● Aim of the task:
The whole listing should be written out again exactly.

● Source information:
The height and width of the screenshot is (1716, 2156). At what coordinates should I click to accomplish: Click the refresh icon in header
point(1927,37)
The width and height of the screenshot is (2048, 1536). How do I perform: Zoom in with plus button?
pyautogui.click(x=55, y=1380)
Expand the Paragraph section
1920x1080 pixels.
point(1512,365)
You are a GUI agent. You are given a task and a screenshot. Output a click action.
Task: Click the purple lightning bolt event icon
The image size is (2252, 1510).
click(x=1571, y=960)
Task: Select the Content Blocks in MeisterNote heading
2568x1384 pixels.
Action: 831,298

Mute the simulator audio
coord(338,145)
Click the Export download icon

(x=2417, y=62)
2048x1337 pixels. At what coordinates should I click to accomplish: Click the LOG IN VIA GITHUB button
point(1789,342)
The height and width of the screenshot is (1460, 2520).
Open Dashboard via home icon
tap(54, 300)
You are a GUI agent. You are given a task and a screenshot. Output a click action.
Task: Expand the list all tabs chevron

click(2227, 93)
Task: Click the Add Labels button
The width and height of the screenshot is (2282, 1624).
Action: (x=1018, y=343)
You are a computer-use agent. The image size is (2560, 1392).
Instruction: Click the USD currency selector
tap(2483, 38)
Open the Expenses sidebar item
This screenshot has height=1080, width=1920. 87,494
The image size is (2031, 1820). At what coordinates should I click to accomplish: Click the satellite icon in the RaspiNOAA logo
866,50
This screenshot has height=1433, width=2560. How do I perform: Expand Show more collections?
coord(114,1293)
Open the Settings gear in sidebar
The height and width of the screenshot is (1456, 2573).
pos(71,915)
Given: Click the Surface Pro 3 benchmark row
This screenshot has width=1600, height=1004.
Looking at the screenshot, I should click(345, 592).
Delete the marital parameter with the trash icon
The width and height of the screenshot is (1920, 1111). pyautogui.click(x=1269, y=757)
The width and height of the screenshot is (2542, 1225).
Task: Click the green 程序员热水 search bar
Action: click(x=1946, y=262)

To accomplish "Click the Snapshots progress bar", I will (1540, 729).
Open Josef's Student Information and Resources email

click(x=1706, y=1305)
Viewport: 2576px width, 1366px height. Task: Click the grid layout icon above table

● Answer to the exercise:
The height and width of the screenshot is (1716, 2156). At what coordinates should I click to accomplish: Click the refresh icon in header
point(1927,37)
The width and height of the screenshot is (2048, 1536). How do I perform: Zoom in with plus button?
pyautogui.click(x=55, y=1380)
Expand the Paragraph section
1920x1080 pixels.
point(1512,365)
You are a GUI agent. You are given a task and a screenshot. Output a click action.
Task: Click the purple lightning bolt event icon
The image size is (2252, 1510).
click(x=1571, y=960)
Task: Select the Content Blocks in MeisterNote heading
2568x1384 pixels.
Action: 831,298

Mute the simulator audio
coord(338,145)
Click the Export download icon

(x=2417, y=62)
2048x1337 pixels. At what coordinates should I click to accomplish: Click the LOG IN VIA GITHUB button
point(1789,342)
The height and width of the screenshot is (1460, 2520).
Open Dashboard via home icon
tap(54, 300)
You are a GUI agent. You are given a task and a screenshot. Output a click action.
Task: Expand the list all tabs chevron

click(2227, 93)
Task: Click the Add Labels button
The width and height of the screenshot is (2282, 1624).
Action: (x=1018, y=343)
You are a computer-use agent. The image size is (2560, 1392).
Instruction: Click the USD currency selector
tap(2483, 38)
Open the Expenses sidebar item
This screenshot has height=1080, width=1920. 87,494
The image size is (2031, 1820). At what coordinates should I click to accomplish: Click the satellite icon in the RaspiNOAA logo
866,50
This screenshot has height=1433, width=2560. How do I perform: Expand Show more collections?
coord(114,1293)
Open the Settings gear in sidebar
The height and width of the screenshot is (1456, 2573).
pos(71,915)
Given: Click the Surface Pro 3 benchmark row
This screenshot has width=1600, height=1004.
Looking at the screenshot, I should click(345, 592).
Delete the marital parameter with the trash icon
The width and height of the screenshot is (1920, 1111). pyautogui.click(x=1269, y=757)
The width and height of the screenshot is (2542, 1225).
Task: Click the green 程序员热水 search bar
Action: click(x=1946, y=262)

To accomplish "Click the Snapshots progress bar", I will (1540, 729).
Open Josef's Student Information and Resources email

click(x=1706, y=1305)
Viewport: 2576px width, 1366px height. Task: Click the grid layout icon above table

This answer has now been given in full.